→ What the task asks
Pictures in the listing do not belong in the copy, which should repeat exactly the lines from the one holding "Given: Click the battery charging status icon" through the last line.

----- Provided records

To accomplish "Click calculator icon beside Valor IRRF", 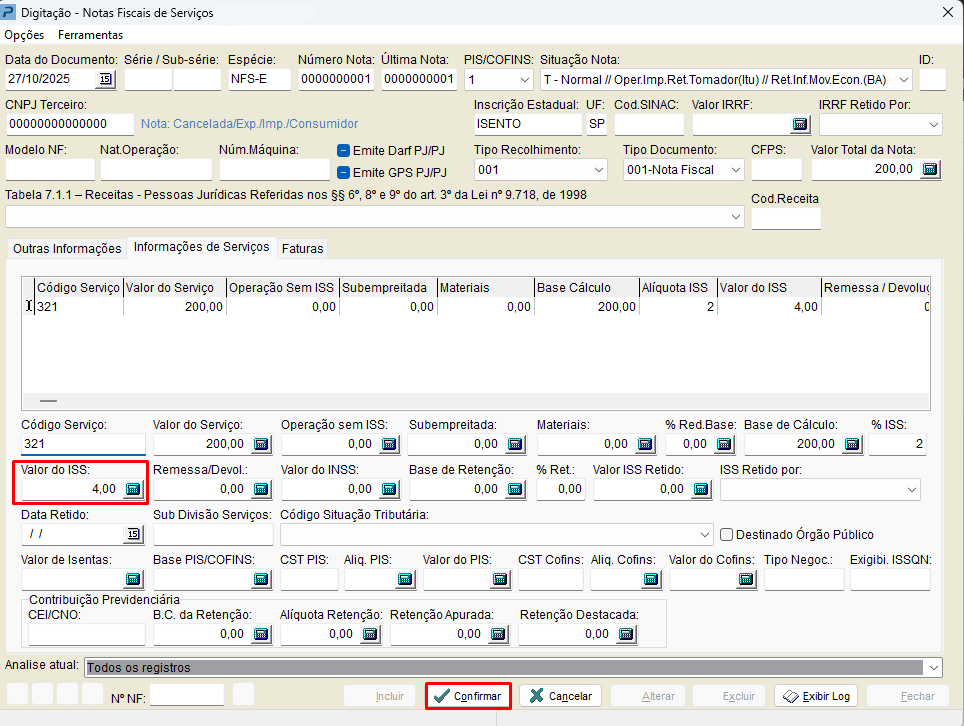I will click(799, 124).
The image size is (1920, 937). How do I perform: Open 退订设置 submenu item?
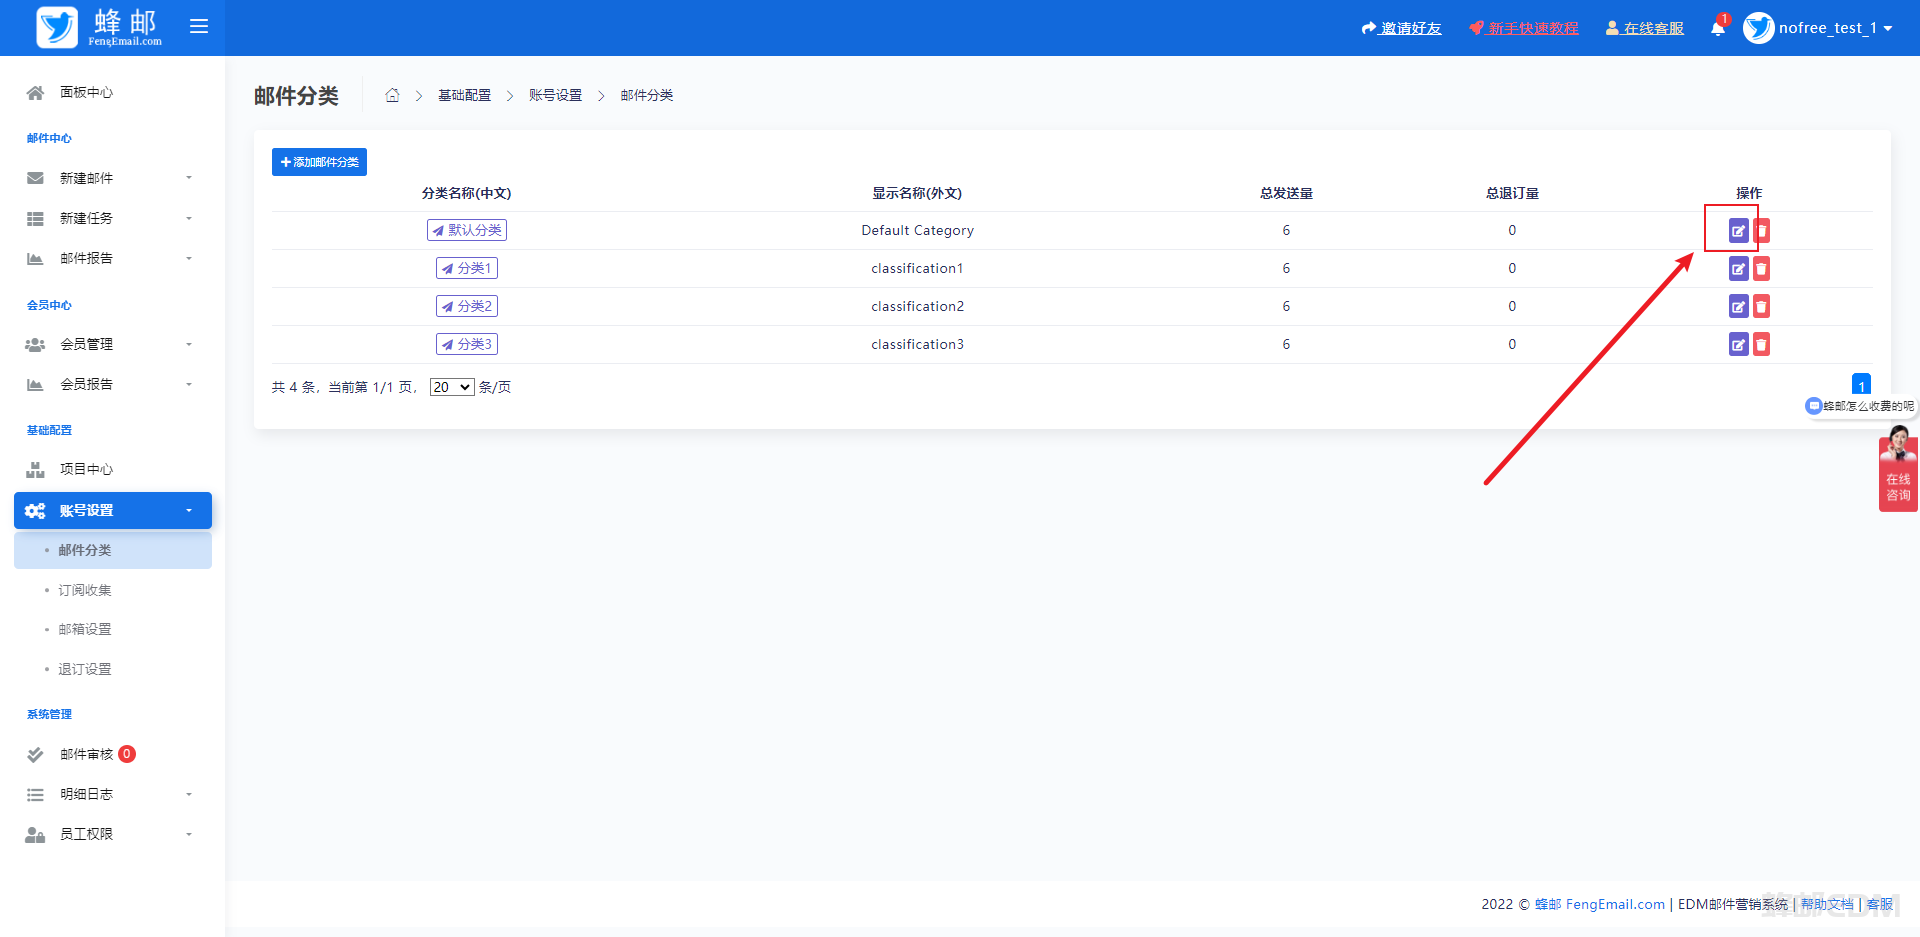click(x=85, y=669)
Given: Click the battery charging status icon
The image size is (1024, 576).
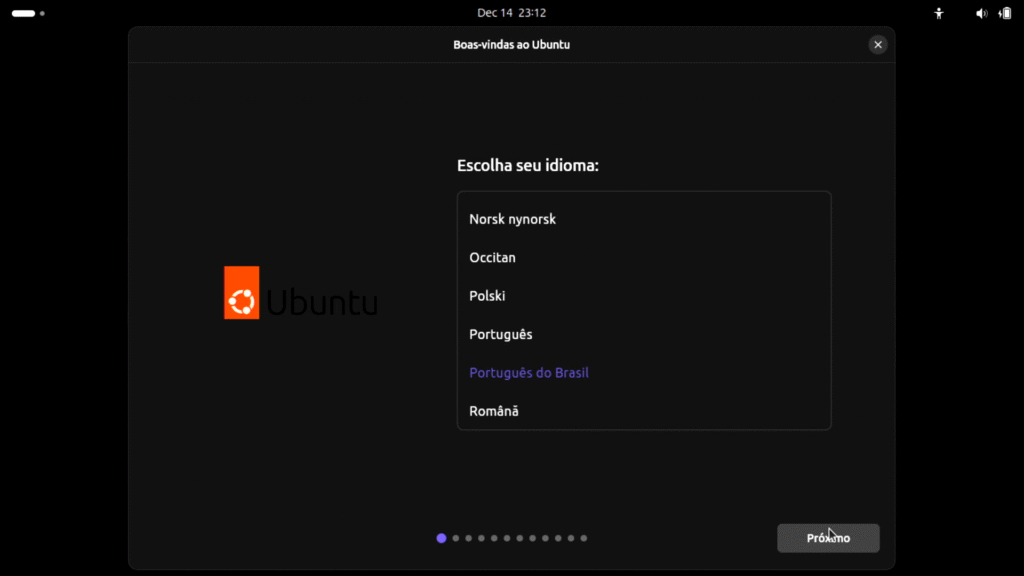Looking at the screenshot, I should 1005,13.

----------

→ Answer to the problem
Given: Click the battery charging status icon
The image size is (1024, 576).
Looking at the screenshot, I should 1005,13.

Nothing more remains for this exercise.